Case ID: ad3d_55/html/1345-01.html
Source: Caselaw Access Project
Author: {"author": "", "license": "Public Domain", "url": "https://static.case.law/"}
Date Created: 2024-08-24T03:29:51.129683

Robert Nowak et al., Respondents, v County of Wayne, Appellant.
    [864 NYS2d 631]
   Appeal from an order of the Supreme Court, Wayne County (John B. Nesbitt, A.J.), entered May 17, 2007. The order denied the motion of defendant for summary judgment dismissing the complaint.

It is hereby ordered that the order so appealed from is unanimously modified on the law by granting the motion in part and dismissing the complaint insofar as it alleges that plaintiff Sheila Nowak sustained personal injuries and as modified the order is affirmed without costs.

Memorandum: Plaintiffs commenced this action seeking to recover damages allegedly resulting from the flooding of their properties after employees of defendant breached a beaver dam. Supreme Court properly denied that part of defendant’s motion seeking summary judgment dismissing the complaint with respect to plaintiffs’ claims for property damage. Even assuming, arguendo, that the affidavit of defendant’s expert is sufficient to establish that the flooding did not cause such damage, we conclude on the record before us that other evidence submitted by both defendant and plaintiffs raises triable issues of fact with respect to the cause of plaintiffs’ alleged property damage. Evidence of the altered condition of plaintiffs’ properties after the flooding is sufficient to support an inference that plaintiffs’ alleged property damage resulted from the flooding, even in the absence of expert opinion evidence (see generally Pop Cowboy v 175 W. 73rd St. Realty Corp., 292 AD2d 300 [2002], lv denied 98 NY2d 609 [2002]).

The court erred, however, in denying that part of defendant’s motion seeking summary judgment dismissing the complaint insofar as it alleges that plaintiff Sheila Nowak sustained personal injuries from her exposure to well water that was contaminated with E. coli as a result of the flooding. Defendant submitted the deposition testimony of two of her treating physicians who concluded that her medical problems following the flooding were not related to E. coli, and plaintiffs failed to raise a triable issue of fact (see Hellert v Town of Hamburg, 50 AD3d 1481, 1482-1483 [2008]). We therefore modify the order accordingly. Present—Centra, J.P., Lunn, Peradotto, Green and Pine, JJ. [See 2007 NY Slip Op 30881 (U) (2007).]

### Try it:
Reproduce the court decision word for word, beginning at the words "Case ID: ad3d_55/html/1345-01.html" and stopping after "affirmed without costs.".

### Records provided:
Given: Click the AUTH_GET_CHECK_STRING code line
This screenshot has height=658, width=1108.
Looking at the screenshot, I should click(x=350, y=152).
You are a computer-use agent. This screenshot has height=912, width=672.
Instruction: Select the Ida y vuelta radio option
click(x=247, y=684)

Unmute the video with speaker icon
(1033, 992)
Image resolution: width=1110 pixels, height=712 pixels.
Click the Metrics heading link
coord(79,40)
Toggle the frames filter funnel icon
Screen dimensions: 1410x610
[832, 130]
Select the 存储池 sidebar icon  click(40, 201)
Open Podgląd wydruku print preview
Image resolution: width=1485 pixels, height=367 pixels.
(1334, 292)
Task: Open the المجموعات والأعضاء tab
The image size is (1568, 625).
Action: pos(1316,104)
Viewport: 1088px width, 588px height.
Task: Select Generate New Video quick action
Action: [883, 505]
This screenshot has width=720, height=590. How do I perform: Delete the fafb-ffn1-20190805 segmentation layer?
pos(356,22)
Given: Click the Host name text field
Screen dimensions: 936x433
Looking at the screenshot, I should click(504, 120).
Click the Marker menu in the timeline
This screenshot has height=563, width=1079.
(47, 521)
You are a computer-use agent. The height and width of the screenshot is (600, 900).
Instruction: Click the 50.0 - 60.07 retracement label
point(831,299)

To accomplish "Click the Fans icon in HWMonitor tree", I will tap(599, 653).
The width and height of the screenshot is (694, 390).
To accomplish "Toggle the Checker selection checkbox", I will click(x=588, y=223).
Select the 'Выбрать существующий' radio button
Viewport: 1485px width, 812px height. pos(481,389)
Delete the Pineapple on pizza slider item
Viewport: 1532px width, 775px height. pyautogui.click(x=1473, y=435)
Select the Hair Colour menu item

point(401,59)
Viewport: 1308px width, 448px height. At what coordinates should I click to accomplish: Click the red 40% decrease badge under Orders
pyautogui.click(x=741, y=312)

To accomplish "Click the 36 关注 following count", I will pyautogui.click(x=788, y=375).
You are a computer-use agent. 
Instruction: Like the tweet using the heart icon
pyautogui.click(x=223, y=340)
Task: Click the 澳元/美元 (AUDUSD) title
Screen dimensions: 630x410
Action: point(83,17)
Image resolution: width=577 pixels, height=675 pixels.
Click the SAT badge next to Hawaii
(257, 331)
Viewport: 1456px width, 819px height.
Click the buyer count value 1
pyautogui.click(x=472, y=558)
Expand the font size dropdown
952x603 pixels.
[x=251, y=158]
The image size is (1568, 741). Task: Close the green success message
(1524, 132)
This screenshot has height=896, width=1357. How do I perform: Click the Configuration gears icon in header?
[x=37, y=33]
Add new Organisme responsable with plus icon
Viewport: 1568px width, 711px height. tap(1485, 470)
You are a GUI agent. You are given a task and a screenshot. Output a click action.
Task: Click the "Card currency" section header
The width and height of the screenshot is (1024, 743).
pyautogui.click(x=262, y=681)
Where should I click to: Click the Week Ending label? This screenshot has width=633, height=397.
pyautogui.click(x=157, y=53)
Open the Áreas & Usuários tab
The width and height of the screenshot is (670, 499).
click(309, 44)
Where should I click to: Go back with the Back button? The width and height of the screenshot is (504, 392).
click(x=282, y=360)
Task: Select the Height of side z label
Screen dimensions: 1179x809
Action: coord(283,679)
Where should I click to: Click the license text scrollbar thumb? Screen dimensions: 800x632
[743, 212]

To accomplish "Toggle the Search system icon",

### Task solution:
Case ID: ad3d_55/html/1345-01.html
Source: Caselaw Access Project
Author: {"author": "", "license": "Public Domain", "url": "https://static.case.law/"}
Date Created: 2024-08-24T03:29:51.129683

Robert Nowak et al., Respondents, v County of Wayne, Appellant.
    [864 NYS2d 631]
   Appeal from an order of the Supreme Court, Wayne County (John B. Nesbitt, A.J.), entered May 17, 2007. The order denied the motion of defendant for summary judgment dismissing the complaint.

It is hereby ordered that the order so appealed from is unanimously modified on the law by granting the motion in part and dismissing the complaint insofar as it alleges that plaintiff Sheila Nowak sustained personal injuries and as modified the order is affirmed without costs.